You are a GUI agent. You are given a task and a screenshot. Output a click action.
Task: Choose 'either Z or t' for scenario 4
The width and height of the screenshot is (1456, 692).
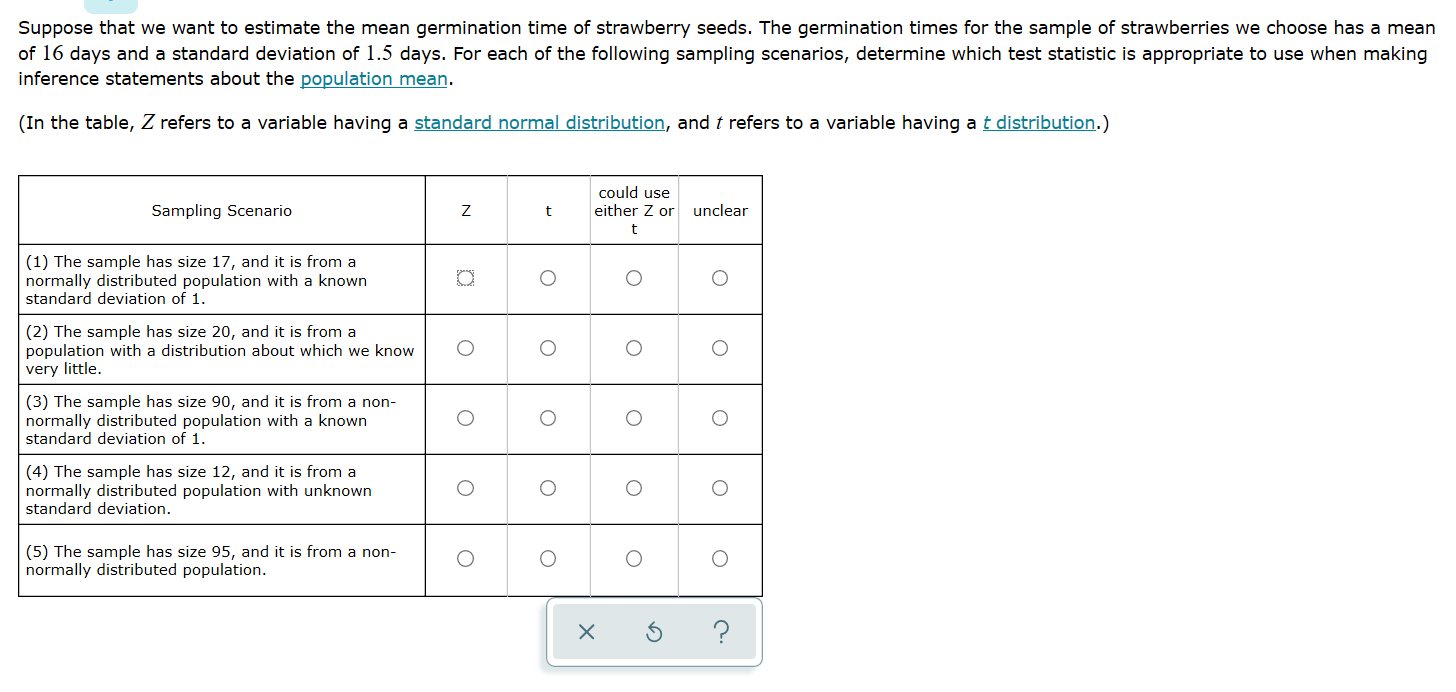pyautogui.click(x=634, y=489)
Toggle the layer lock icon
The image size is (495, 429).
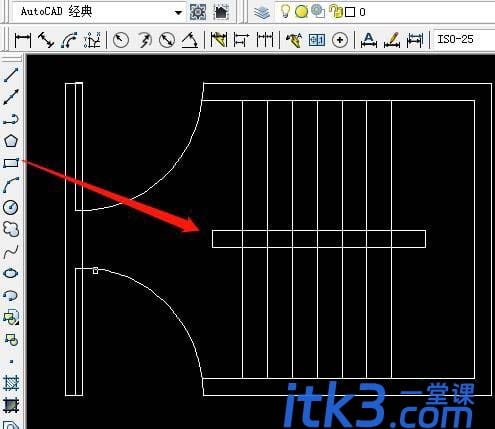[336, 12]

▸ **Short task**: Retype every line from the one containing "Toggle the layer lock icon" down to the end of the rows, and leave the pictures out of your answer.

▸ **Answer**:
Toggle the layer lock icon
The image size is (495, 429).
[336, 12]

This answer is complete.